#### [Input records]

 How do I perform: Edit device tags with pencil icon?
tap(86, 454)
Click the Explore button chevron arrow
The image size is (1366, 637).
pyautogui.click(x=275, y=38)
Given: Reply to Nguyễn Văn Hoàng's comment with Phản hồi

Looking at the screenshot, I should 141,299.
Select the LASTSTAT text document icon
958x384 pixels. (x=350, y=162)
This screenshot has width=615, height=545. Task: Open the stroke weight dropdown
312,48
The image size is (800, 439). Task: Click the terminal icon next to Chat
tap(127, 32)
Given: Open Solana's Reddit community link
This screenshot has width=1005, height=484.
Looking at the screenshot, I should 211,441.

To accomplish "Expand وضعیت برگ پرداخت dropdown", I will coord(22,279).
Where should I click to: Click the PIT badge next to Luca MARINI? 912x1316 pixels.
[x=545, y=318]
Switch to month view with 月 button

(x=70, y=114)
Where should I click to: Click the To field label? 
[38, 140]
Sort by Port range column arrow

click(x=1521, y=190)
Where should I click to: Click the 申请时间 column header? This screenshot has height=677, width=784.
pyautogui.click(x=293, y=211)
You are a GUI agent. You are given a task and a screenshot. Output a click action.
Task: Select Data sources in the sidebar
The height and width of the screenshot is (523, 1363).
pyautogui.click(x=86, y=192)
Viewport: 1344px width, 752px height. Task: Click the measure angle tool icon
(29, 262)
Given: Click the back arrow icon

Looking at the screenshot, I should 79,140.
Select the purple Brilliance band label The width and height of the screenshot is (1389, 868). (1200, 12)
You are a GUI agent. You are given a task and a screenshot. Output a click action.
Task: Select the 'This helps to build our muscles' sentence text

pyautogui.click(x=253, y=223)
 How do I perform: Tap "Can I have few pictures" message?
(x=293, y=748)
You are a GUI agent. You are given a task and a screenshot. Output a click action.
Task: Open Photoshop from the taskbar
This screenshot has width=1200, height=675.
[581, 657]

#### [What is required]
Reproduce the entire listing word for word.

#### [The answer]
 How do I perform: Edit device tags with pencil icon?
tap(86, 454)
Click the Explore button chevron arrow
The image size is (1366, 637).
pyautogui.click(x=275, y=38)
Given: Reply to Nguyễn Văn Hoàng's comment with Phản hồi

Looking at the screenshot, I should 141,299.
Select the LASTSTAT text document icon
958x384 pixels. (x=350, y=162)
This screenshot has width=615, height=545. Task: Open the stroke weight dropdown
312,48
The image size is (800, 439). Task: Click the terminal icon next to Chat
tap(127, 32)
Given: Open Solana's Reddit community link
This screenshot has width=1005, height=484.
Looking at the screenshot, I should 211,441.

To accomplish "Expand وضعیت برگ پرداخت dropdown", I will coord(22,279).
Where should I click to: Click the PIT badge next to Luca MARINI? 912x1316 pixels.
[x=545, y=318]
Switch to month view with 月 button

(x=70, y=114)
Where should I click to: Click the To field label? 
[38, 140]
Sort by Port range column arrow

click(x=1521, y=190)
Where should I click to: Click the 申请时间 column header? This screenshot has height=677, width=784.
pyautogui.click(x=293, y=211)
You are a GUI agent. You are given a task and a screenshot. Output a click action.
Task: Select Data sources in the sidebar
The height and width of the screenshot is (523, 1363).
pyautogui.click(x=86, y=192)
Viewport: 1344px width, 752px height. Task: Click the measure angle tool icon
(29, 262)
Given: Click the back arrow icon

Looking at the screenshot, I should 79,140.
Select the purple Brilliance band label The width and height of the screenshot is (1389, 868). (1200, 12)
You are a GUI agent. You are given a task and a screenshot. Output a click action.
Task: Select the 'This helps to build our muscles' sentence text

pyautogui.click(x=253, y=223)
 How do I perform: Tap "Can I have few pictures" message?
(x=293, y=748)
You are a GUI agent. You are given a task and a screenshot. Output a click action.
Task: Open Photoshop from the taskbar
This screenshot has width=1200, height=675.
[581, 657]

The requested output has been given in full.